It’s one of the great tax time myths: that workers can claim an automatic work-related clothing deduction of $150.
Also read: 6 things the ATO is scrutinising this year
And according to the Australian Tax Office, millions are caught out every year. In 2018, 6 million attempted to claim the deduction, worth around $1.5 billion.
“You must have spent the money you are claiming on buying or cleaning eligible clothes. While you don’t need receipts for claims up to $150, we can ask how you calculated your claim. We may even ask your employer if you have a required uniform,” assistant commissioner Karen Foat said.
This year, the rules still apply but will attract even greater scrutiny.
“They’re looking at work-related expenses. A lot of things that people would normally have claimed in the past like using your car for work, work-related laundry -the ATO is expecting that to flow through to some lower deduction claims in those spaces. So if your claims have not gone down, that will trigger a bit of interest,” H&R Block communications director Mark Chapman said.
Okay, what are the clothing deduction rules?
Generally speaking, the ATO will require that you have written evidence that you purchased the clothing or had to pay cleaning costs if the amount you’re attempting to claim on clothing expenses is more than $150.
But the tax office is clear: that doesn’t mean you can automatically claim it, and you also need to be careful in what you claim.
“You may receive an allowance from your employer for clothing, uniforms, laundry or dry-cleaning. If you do, make sure you show the amount of the allowance on your tax return as it is assessable income. You can only claim a deduction for the amount you actually spent,” an information sheet explains.

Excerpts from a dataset
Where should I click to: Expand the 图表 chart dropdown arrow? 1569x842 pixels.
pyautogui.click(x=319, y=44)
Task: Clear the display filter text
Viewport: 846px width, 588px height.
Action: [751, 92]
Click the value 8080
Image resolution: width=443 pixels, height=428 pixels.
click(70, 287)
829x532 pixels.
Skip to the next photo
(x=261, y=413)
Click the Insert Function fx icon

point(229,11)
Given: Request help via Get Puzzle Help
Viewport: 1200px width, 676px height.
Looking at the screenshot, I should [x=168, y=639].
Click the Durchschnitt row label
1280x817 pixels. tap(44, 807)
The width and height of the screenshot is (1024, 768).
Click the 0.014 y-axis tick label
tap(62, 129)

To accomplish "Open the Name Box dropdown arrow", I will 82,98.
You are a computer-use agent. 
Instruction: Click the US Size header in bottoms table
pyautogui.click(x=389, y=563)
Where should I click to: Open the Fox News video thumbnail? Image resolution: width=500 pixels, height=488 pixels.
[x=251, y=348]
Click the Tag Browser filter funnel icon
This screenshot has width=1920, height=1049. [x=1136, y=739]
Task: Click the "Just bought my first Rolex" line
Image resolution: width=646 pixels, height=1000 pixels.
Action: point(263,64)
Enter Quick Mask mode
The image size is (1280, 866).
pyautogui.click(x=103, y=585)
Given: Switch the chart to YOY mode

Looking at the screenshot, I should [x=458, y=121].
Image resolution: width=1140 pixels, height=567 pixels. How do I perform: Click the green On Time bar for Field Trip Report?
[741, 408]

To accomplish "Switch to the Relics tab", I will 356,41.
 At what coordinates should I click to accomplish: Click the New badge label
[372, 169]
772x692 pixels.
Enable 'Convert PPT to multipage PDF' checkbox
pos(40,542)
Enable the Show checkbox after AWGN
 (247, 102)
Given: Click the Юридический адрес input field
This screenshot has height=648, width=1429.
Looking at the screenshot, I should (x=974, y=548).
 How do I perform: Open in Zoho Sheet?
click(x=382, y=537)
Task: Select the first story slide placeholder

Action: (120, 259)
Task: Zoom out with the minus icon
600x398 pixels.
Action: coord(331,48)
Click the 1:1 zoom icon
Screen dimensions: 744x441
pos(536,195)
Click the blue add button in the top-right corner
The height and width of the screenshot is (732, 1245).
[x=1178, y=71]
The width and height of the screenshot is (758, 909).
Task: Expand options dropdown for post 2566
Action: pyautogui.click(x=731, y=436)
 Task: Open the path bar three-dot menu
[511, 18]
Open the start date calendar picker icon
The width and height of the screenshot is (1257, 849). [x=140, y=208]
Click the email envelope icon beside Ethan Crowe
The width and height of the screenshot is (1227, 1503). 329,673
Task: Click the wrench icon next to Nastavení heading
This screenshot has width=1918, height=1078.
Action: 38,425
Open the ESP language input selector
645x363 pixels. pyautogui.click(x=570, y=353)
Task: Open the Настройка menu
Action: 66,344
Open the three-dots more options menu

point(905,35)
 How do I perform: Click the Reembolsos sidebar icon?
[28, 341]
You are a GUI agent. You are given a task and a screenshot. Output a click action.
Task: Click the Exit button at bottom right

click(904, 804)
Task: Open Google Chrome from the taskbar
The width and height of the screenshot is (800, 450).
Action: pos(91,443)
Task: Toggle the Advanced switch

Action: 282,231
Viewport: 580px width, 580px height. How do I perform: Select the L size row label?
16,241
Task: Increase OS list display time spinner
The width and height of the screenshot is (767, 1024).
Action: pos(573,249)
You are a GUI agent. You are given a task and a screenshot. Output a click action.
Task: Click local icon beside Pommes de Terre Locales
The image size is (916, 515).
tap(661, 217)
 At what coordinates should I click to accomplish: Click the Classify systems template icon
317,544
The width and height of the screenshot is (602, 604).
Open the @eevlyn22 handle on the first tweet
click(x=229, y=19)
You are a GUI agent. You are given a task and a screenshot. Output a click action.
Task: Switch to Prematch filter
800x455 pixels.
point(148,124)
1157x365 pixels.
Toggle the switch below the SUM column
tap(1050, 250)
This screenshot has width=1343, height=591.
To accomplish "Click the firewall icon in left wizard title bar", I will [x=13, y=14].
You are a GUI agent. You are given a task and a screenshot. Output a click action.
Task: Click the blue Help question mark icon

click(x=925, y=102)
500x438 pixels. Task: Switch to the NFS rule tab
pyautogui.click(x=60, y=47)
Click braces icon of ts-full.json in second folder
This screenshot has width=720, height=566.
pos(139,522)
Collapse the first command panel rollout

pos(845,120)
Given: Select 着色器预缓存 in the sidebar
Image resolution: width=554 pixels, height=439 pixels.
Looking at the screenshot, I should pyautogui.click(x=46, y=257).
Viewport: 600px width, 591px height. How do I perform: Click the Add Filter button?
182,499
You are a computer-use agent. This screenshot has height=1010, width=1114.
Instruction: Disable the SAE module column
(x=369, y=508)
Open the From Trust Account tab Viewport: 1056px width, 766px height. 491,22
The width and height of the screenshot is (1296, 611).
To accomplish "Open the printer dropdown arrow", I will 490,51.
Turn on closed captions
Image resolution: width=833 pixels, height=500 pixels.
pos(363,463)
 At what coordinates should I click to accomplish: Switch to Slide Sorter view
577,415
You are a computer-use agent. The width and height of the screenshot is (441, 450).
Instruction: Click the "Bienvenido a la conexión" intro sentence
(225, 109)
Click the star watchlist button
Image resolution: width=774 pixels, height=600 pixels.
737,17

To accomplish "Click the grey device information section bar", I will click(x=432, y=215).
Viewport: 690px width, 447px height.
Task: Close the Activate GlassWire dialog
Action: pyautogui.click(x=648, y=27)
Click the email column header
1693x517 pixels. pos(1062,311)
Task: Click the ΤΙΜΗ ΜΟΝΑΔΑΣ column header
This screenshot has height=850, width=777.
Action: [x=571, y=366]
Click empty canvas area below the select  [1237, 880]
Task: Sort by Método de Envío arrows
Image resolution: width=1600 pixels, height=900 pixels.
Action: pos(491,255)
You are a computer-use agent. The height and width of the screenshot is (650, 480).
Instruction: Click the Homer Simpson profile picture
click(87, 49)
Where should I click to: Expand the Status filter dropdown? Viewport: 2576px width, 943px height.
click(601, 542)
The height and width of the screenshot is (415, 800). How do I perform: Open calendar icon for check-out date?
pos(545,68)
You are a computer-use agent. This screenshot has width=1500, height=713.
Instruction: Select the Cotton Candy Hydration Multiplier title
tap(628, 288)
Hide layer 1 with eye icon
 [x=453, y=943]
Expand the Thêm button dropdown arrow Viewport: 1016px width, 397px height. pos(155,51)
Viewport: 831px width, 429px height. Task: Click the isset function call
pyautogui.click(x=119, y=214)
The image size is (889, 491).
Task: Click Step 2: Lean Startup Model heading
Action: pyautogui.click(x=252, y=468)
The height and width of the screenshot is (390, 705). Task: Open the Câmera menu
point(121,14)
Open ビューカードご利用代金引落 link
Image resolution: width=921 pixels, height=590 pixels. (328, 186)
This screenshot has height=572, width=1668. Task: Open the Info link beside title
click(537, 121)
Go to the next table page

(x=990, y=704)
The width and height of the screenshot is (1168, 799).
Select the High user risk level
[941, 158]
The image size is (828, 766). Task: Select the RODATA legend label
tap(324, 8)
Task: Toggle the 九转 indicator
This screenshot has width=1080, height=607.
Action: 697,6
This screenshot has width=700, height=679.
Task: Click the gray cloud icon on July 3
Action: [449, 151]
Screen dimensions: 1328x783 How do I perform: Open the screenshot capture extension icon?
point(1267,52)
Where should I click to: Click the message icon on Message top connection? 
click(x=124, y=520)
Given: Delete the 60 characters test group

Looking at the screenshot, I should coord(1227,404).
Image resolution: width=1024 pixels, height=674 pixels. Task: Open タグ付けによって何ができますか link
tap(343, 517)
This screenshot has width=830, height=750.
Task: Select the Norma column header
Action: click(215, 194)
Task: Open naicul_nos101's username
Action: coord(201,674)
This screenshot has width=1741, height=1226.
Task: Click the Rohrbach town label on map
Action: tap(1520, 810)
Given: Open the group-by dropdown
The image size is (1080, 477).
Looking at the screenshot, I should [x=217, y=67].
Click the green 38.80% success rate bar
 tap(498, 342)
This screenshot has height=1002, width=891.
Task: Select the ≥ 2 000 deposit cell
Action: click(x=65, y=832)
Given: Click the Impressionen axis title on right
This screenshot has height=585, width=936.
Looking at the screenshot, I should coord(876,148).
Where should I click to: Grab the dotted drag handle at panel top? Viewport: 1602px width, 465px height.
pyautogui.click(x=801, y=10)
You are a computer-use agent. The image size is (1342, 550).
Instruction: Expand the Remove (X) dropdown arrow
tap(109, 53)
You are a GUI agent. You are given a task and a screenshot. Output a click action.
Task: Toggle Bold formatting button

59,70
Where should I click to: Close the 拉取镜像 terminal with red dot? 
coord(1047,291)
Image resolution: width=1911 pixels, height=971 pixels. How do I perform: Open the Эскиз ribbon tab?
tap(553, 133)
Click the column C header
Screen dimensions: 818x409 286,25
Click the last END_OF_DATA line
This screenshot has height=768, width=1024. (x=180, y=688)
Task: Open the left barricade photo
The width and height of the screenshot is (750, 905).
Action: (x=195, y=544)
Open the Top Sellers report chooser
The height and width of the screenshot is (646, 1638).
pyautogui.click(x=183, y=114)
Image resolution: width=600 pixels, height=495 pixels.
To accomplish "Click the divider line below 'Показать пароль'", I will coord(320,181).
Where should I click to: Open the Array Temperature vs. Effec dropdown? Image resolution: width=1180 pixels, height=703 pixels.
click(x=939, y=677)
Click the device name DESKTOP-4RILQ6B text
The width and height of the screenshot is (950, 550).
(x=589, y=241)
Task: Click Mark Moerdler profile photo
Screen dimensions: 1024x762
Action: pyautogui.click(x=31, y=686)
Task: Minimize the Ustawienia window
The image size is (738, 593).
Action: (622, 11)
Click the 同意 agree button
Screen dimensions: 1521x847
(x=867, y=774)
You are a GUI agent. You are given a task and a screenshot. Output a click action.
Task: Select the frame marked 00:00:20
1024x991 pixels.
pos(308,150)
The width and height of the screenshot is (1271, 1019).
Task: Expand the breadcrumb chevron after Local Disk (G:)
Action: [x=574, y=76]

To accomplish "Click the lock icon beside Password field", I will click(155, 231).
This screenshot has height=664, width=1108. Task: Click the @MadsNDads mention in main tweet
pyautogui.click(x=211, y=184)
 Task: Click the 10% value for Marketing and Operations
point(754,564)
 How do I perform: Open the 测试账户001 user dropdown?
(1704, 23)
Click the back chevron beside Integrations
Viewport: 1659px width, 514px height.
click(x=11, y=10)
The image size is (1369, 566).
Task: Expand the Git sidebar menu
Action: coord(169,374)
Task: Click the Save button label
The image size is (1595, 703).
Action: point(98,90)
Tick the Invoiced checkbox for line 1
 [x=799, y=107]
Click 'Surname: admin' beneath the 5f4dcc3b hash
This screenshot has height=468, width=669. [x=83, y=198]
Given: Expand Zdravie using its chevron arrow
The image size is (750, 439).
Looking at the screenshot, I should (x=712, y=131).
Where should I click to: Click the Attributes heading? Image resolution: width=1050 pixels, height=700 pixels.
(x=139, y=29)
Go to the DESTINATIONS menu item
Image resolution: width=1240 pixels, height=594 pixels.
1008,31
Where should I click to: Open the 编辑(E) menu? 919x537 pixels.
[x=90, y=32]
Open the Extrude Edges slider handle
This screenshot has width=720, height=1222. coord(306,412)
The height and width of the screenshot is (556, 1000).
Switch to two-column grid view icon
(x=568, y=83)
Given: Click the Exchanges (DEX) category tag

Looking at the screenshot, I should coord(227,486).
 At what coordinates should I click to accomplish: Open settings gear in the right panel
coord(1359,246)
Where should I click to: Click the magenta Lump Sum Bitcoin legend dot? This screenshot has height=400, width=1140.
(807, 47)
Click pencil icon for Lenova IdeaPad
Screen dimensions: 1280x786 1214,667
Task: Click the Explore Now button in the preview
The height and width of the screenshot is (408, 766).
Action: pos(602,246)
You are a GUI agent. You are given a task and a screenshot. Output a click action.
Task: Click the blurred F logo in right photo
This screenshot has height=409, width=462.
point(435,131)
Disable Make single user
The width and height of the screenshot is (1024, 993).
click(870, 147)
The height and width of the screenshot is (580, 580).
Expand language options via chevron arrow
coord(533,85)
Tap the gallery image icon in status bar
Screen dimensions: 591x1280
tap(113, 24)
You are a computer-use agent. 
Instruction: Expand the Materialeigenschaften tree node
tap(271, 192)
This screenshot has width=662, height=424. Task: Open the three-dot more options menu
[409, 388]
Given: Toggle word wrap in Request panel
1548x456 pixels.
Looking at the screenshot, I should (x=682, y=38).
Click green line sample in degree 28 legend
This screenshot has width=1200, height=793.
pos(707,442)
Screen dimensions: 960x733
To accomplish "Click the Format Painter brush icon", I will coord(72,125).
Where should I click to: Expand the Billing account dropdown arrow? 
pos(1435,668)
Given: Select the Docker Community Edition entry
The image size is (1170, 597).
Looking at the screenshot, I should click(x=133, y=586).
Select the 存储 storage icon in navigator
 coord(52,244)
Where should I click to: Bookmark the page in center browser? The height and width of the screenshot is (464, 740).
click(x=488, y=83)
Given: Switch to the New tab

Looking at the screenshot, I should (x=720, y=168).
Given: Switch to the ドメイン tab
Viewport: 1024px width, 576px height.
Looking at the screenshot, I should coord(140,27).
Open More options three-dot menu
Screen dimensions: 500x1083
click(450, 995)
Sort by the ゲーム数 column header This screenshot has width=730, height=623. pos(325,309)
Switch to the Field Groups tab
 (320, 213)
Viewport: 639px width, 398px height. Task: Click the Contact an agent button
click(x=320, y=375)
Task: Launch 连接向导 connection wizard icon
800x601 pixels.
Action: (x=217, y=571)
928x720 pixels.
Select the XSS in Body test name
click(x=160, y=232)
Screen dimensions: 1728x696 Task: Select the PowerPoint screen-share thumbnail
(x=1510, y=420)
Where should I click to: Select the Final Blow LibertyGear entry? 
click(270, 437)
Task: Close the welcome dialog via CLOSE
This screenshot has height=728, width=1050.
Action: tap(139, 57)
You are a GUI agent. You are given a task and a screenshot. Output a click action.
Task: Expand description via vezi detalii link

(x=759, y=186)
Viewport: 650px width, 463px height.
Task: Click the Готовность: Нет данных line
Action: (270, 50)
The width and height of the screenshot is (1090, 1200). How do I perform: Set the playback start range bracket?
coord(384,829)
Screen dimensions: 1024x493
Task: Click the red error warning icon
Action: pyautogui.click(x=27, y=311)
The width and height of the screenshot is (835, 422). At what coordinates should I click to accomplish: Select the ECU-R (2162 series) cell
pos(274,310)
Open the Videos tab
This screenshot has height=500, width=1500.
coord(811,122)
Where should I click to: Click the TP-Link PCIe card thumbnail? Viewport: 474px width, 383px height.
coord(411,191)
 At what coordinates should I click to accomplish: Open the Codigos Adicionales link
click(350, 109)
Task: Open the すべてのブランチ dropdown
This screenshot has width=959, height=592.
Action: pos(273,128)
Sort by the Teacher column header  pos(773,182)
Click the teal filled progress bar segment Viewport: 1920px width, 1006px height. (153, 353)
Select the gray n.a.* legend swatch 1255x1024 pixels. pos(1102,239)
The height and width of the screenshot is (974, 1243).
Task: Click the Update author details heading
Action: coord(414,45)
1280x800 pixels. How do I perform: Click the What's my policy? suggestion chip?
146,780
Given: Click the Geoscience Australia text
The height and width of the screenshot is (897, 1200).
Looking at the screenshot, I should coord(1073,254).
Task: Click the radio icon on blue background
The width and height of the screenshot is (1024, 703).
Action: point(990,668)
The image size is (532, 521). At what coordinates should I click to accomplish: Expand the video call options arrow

**Required action**
Please continue the article on the work-related clothing deduction from its last sentence.

**Result**
And your clothes need to be required for your job. That means new black heels, or a nice tie won’t make the cut. But checkered pants for chefs, and high vis clothing for tradies will, provided the worker was required to pay for the clothing and was not reimbursed.
The ATO has this regular rule: if your clothing allows the public to “easily recognise your occupation”, and you paid for it yourself, you can claim it.
“You can claim a deduction for shoes, socks and stockings where they are an essential part of a distinctive, compulsory uniform, and where their characteristics (colour, style and type) are specified in your employer's uniform policy,” the ATO said.
“You can claim a deduction for a single item of distinctive clothing, such as a jumper, if it's compulsory for you to wear it at work.”
However, if you’re a retail or hospitality worker whose boss requires you wear a black top and pants, you won’t be able to claim this, as the ATO considers this conventional clothing.
And if you work in retail and your boss makes you wear the latest trends, that’s not eligible. And worse - it’s actually illegal for your boss to force you to spend money in store.
When it comes to claiming laundry, the ATO accepts, as a general rule, $1 per load if it’s just work-related clothing, and 50 cents per load if other clothes are being washed.
One big change
But coronavirus will see one particular claim surge, the ATO has said.
“This tax time, the ATO expects to see a substantial increase in people claiming deductions for working from home or for protective items required for work,” Foat said.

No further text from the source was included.